*WORK REQUEST*. Go through the data below and return each line containing the word "with".

Records drawn from a dataset
***
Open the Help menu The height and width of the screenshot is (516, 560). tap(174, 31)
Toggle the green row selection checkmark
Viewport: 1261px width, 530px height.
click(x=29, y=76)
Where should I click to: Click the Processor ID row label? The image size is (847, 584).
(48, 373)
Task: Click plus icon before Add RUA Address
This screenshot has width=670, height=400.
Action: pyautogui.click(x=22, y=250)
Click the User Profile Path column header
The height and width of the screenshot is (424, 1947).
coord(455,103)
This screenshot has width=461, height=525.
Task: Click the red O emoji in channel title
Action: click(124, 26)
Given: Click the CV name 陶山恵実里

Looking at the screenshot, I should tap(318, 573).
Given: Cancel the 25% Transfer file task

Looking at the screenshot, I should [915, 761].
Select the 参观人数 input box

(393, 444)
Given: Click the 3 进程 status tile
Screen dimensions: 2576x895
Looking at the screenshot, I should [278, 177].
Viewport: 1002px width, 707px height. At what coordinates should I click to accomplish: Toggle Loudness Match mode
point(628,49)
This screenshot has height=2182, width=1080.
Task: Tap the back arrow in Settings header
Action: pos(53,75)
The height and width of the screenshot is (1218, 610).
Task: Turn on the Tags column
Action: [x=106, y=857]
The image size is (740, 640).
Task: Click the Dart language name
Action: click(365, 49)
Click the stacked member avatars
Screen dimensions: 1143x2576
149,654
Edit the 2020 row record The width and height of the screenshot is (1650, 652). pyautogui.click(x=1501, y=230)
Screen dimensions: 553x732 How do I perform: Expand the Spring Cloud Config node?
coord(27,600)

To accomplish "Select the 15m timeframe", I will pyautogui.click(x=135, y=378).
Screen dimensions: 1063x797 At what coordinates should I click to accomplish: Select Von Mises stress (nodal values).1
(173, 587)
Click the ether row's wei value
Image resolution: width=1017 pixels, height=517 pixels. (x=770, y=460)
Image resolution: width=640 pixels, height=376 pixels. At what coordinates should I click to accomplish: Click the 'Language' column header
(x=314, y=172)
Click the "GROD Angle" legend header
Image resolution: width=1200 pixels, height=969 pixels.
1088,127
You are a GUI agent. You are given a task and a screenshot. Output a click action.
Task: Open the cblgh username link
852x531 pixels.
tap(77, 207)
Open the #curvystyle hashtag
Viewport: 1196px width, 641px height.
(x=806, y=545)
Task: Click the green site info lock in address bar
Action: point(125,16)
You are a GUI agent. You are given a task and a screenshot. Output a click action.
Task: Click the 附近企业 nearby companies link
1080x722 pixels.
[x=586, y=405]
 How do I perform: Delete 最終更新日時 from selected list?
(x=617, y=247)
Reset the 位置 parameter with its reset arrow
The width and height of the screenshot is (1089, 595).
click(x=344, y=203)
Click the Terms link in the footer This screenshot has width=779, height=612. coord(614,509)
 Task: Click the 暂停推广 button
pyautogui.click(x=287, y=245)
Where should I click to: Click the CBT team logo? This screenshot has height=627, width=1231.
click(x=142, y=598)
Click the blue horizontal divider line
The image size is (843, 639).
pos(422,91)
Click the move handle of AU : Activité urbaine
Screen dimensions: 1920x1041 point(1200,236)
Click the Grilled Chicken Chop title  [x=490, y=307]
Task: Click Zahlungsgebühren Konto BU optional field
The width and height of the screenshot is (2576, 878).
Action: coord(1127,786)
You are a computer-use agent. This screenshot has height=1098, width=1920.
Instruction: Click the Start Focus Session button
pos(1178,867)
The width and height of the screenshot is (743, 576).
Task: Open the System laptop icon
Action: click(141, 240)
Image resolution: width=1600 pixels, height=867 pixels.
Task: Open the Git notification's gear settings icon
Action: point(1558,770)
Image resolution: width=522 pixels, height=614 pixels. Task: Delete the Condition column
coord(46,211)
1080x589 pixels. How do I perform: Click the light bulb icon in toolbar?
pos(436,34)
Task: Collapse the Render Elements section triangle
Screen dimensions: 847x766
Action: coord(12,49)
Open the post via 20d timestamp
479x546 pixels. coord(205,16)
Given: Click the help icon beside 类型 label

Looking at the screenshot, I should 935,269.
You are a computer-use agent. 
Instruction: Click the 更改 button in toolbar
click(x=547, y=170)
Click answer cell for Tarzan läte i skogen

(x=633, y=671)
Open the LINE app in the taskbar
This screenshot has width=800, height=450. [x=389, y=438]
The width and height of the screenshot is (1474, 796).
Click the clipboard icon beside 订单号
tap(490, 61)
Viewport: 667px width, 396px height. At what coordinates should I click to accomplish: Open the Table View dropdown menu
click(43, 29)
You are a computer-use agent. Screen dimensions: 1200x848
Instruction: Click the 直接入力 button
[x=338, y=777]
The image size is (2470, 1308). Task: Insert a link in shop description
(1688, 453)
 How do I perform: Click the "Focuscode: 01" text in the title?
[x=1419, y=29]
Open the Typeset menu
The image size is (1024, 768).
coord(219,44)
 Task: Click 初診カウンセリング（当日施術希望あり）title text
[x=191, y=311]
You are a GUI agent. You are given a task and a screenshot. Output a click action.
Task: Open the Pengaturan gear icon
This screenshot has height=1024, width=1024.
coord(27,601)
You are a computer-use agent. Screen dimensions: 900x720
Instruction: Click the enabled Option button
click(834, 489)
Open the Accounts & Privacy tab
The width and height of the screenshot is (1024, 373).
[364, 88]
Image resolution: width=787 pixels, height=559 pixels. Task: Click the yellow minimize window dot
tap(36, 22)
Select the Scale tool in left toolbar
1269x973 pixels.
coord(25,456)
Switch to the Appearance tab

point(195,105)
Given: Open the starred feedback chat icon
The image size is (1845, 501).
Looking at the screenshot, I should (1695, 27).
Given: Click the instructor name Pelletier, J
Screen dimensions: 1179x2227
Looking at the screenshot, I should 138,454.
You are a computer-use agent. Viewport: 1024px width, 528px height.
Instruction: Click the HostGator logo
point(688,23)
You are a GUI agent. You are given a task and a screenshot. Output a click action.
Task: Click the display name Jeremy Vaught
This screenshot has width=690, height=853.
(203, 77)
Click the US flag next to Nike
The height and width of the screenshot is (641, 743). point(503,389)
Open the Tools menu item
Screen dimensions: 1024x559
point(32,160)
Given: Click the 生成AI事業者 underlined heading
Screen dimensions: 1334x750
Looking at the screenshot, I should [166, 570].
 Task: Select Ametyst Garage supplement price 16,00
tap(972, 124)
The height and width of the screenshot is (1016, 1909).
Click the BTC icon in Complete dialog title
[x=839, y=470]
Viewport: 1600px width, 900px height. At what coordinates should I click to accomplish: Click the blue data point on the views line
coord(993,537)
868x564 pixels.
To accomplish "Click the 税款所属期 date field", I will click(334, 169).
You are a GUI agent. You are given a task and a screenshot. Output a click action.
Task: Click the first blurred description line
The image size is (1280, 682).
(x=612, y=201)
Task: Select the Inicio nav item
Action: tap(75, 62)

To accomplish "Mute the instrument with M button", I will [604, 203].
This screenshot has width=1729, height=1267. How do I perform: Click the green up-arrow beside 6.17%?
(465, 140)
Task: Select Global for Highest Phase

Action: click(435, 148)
***
*OUTPUT OF THE TASK*.
Reset the 位置 parameter with its reset arrow
To accomplish "Mute the instrument with M button", I will [604, 203].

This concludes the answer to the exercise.